【浦和】鈴木彩艶の光る“何気ないプレー”。ピンチの前段階で防ぐ力│ルヴァン杯・湘南戦
鈴木彩艶。写真:早草紀子/(C)Noriko HAYAKUSA
スコルジャ監督もペナルティエリア内の守備を評価。
[ルヴァンカップ GS1節] 湘南 0–0 浦和/2023年3月8日19:00/レモンガススタジアム平塚
ルヴァンカップのグループステージ(GS)1節、浦和レッズのGK鈴木彩艶(SUZUKI Zion)が湘南ベルマーレ戦で今季公式戦初出場を果たし無失点に抑えた。試合はスコアレスドローに終わり、浦和は1ポイントを獲得した。

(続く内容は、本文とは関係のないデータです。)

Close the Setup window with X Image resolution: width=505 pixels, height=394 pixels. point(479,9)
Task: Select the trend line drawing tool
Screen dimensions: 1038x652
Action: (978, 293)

マチェイ・スコルジャ監督はペナルティエリア内の守備が文句なしだったと評価していたが、鈴木も「結果を求めていたので、(失点)ゼロに抑えらたことは良かったです。クロスの部分で、もう少し飛び出せたシーンがあったと感じています」と振り返った。
今季はリーグ開幕スタメンの座を目標にしていた。しかしスコルジャ新体制下では、経験のある西川周作の起用がまず優先された。

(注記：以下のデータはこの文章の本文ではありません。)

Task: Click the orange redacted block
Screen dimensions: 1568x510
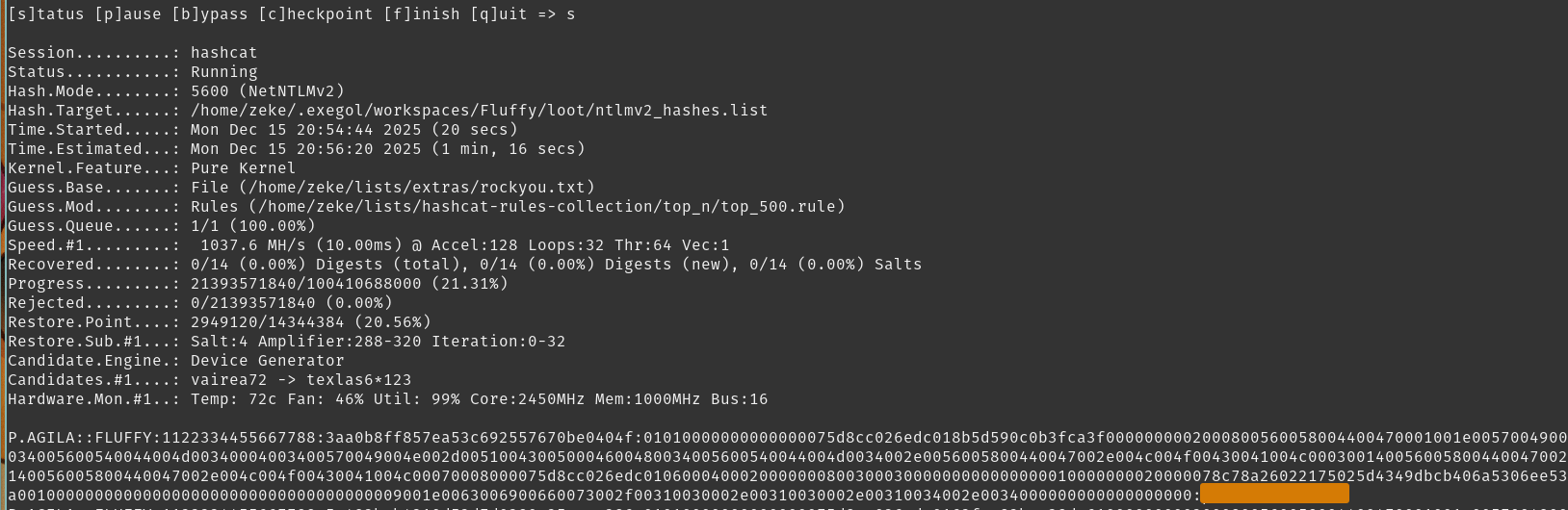Action: point(1273,495)
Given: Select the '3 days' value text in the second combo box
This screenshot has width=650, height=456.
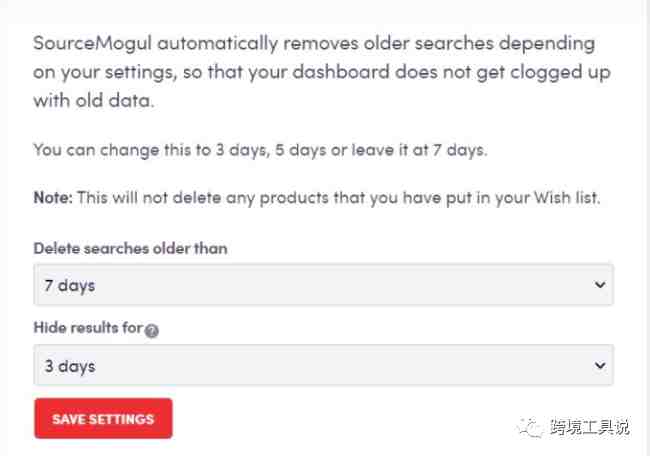Looking at the screenshot, I should pos(70,366).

鈴木は昨年、東アジアE-1選手権で日本代表デビューを果たしている浦和の貴重な“金の卵”であり、まだ20歳(8月に21歳)。それでもすでにプロキャリアは実質4年目である。
むしろ彼が示したいのは、西川を上回るような圧倒的な存在感。それだけに、メンバーがターンオーバーされるこのルヴァンカップGSで、しかもピンチも限られたのは少々物足りなかったかもしれない。
何よりその190センチのサイズが目を引く鈴木だが、“何気ないプレー”も特長に挙げられる。

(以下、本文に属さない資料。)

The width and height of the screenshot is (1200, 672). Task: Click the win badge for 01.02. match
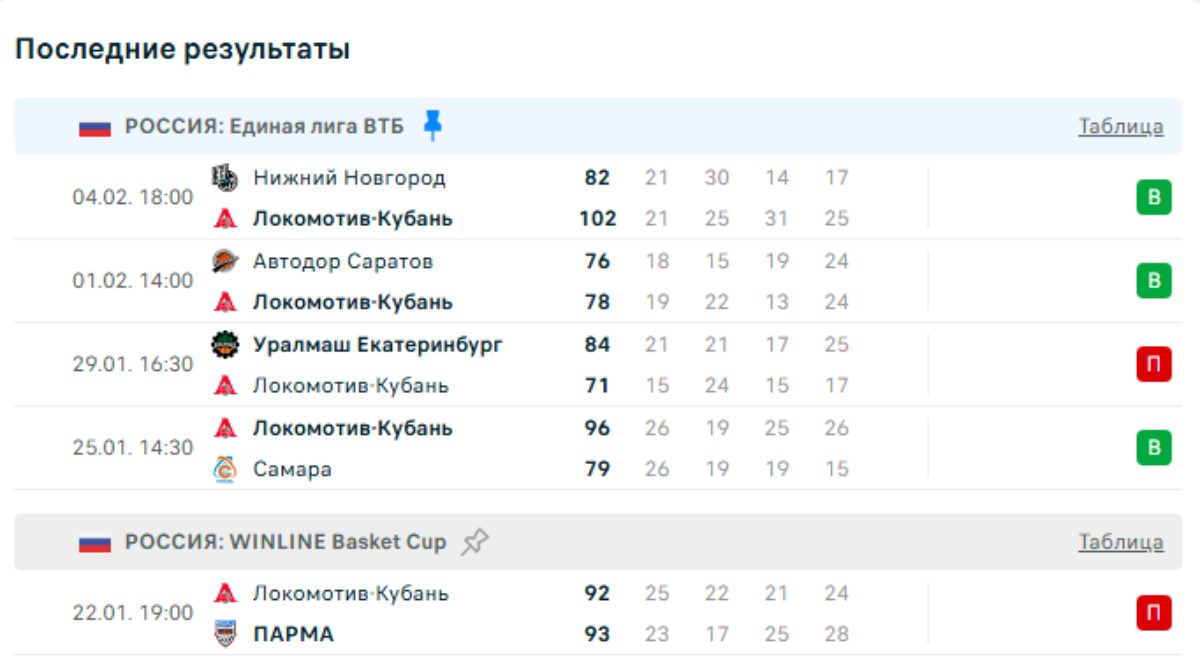click(x=1153, y=281)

一つがポジショニング。ピンチの前段階でその危機を察知し、自身の守備範囲を把握したうえで、最も失点する可能性が低い位置どりを選択していく。
分かりやすかったのが7分、自陣での連係ミスからボールを奪われピンチを招いた場面。中央にボールが折り返されたが、シューターの動きを見切っていた鈴木は正対した時点で“失点しない”ポジショニングをとり、実際相手はキックミスでシュートを枠の上へ放った。
「守備陣の戻りも早かったですし、そこまでそのシーンはネガティブにとらえていなかったです。前半もいいポゼッションができていたので、(GKからの)攻撃の部分はよくできていました」
また空中戦の競り合いでは、そのフィジカルが生きる。体を先に“入れる”ことで、制空権を握る。
「シュート時に落ち着いて対応できていたので、クロスのところの準備もできていました。恐れず出ていけるのが自分の強み。このフィジカルで負けないところが武器です。そういった何気ないプレーですが、そのように防げるシーンを増やしていきたいです」
そして鈴木はこのあとカップ戦で結果を残しながら、リーグ戦でのチャンスを待つことになる。
「(リーグ戦に出られず)悔しさしかないです。こうしたチャンスで、とにかく結果を求めていました。シュートで防ぐシーンがなかなかなく、それでも飛んできた時にしっかり対応できるように準備していきます」
鈴木が一つひとつチャンスを掴みながらも――より高いレベルでの戦いに飢えている。